__What you have to do__
Line by line, copy out the data below exactly.

__Source data__
-- -- --
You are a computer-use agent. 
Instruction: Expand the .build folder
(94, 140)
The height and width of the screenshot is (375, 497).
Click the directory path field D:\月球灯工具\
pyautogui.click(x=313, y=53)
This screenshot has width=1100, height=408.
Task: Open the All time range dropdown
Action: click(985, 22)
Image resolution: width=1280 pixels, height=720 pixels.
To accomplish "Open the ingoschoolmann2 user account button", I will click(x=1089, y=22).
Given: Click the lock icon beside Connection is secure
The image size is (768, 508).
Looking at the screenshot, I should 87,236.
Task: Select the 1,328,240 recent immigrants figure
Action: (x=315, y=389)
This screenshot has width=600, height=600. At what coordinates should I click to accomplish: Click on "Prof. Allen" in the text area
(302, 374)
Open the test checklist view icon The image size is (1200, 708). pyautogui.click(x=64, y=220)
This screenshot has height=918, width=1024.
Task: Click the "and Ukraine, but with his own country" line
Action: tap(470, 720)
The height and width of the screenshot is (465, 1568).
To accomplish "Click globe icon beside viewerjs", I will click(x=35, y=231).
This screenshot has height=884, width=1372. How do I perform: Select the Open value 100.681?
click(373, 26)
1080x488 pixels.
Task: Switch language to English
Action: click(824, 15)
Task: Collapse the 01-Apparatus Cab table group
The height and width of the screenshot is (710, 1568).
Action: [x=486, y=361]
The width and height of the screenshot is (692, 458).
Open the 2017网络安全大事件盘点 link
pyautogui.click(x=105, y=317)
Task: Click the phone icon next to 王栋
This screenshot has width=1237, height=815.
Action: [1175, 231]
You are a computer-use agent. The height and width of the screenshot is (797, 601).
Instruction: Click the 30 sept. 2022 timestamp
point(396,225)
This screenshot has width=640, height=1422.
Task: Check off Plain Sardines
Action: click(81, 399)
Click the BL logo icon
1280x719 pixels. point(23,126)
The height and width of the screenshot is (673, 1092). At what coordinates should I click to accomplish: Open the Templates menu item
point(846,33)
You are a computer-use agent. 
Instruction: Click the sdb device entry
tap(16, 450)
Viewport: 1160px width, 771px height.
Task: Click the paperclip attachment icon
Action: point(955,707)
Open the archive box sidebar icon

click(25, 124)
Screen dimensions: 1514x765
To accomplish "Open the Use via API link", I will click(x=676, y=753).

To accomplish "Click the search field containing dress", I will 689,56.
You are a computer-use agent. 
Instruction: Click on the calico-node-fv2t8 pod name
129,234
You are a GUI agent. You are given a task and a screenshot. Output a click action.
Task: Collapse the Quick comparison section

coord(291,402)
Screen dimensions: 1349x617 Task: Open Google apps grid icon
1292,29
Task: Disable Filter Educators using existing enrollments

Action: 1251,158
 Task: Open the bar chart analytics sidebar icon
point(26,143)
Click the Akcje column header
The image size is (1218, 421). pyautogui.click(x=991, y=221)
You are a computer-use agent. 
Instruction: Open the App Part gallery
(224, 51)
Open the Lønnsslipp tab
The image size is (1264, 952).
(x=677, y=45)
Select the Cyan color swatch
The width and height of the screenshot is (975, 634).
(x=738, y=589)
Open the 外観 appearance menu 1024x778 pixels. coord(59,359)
-- -- --
__Result for this exercise__
You are a computer-use agent. 
Instruction: Expand the .build folder
(94, 140)
The height and width of the screenshot is (375, 497).
Click the directory path field D:\月球灯工具\
pyautogui.click(x=313, y=53)
This screenshot has width=1100, height=408.
Task: Open the All time range dropdown
Action: click(985, 22)
Image resolution: width=1280 pixels, height=720 pixels.
To accomplish "Open the ingoschoolmann2 user account button", I will click(x=1089, y=22).
Given: Click the lock icon beside Connection is secure
The image size is (768, 508).
Looking at the screenshot, I should 87,236.
Task: Select the 1,328,240 recent immigrants figure
Action: (x=315, y=389)
This screenshot has width=600, height=600. At what coordinates should I click to accomplish: Click on "Prof. Allen" in the text area
(302, 374)
Open the test checklist view icon The image size is (1200, 708). pyautogui.click(x=64, y=220)
This screenshot has height=918, width=1024.
Task: Click the "and Ukraine, but with his own country" line
Action: tap(470, 720)
The height and width of the screenshot is (465, 1568).
To accomplish "Click globe icon beside viewerjs", I will click(x=35, y=231).
This screenshot has height=884, width=1372. How do I perform: Select the Open value 100.681?
click(373, 26)
1080x488 pixels.
Task: Switch language to English
Action: click(824, 15)
Task: Collapse the 01-Apparatus Cab table group
The height and width of the screenshot is (710, 1568).
Action: [x=486, y=361]
The width and height of the screenshot is (692, 458).
Open the 2017网络安全大事件盘点 link
pyautogui.click(x=105, y=317)
Task: Click the phone icon next to 王栋
This screenshot has width=1237, height=815.
Action: [1175, 231]
You are a computer-use agent. The height and width of the screenshot is (797, 601).
Instruction: Click the 30 sept. 2022 timestamp
point(396,225)
This screenshot has width=640, height=1422.
Task: Check off Plain Sardines
Action: click(81, 399)
Click the BL logo icon
1280x719 pixels. point(23,126)
The height and width of the screenshot is (673, 1092). At what coordinates should I click to accomplish: Open the Templates menu item
point(846,33)
You are a computer-use agent. 
Instruction: Click the sdb device entry
tap(16, 450)
Viewport: 1160px width, 771px height.
Task: Click the paperclip attachment icon
Action: point(955,707)
Open the archive box sidebar icon

click(25, 124)
Screen dimensions: 1514x765
To accomplish "Open the Use via API link", I will click(x=676, y=753).

To accomplish "Click the search field containing dress", I will 689,56.
You are a computer-use agent. 
Instruction: Click on the calico-node-fv2t8 pod name
129,234
You are a GUI agent. You are given a task and a screenshot. Output a click action.
Task: Collapse the Quick comparison section

coord(291,402)
Screen dimensions: 1349x617 Task: Open Google apps grid icon
1292,29
Task: Disable Filter Educators using existing enrollments

Action: 1251,158
 Task: Open the bar chart analytics sidebar icon
point(26,143)
Click the Akcje column header
The image size is (1218, 421). pyautogui.click(x=991, y=221)
You are a computer-use agent. 
Instruction: Open the App Part gallery
(224, 51)
Open the Lønnsslipp tab
The image size is (1264, 952).
(x=677, y=45)
Select the Cyan color swatch
The width and height of the screenshot is (975, 634).
(x=738, y=589)
Open the 外観 appearance menu 1024x778 pixels. coord(59,359)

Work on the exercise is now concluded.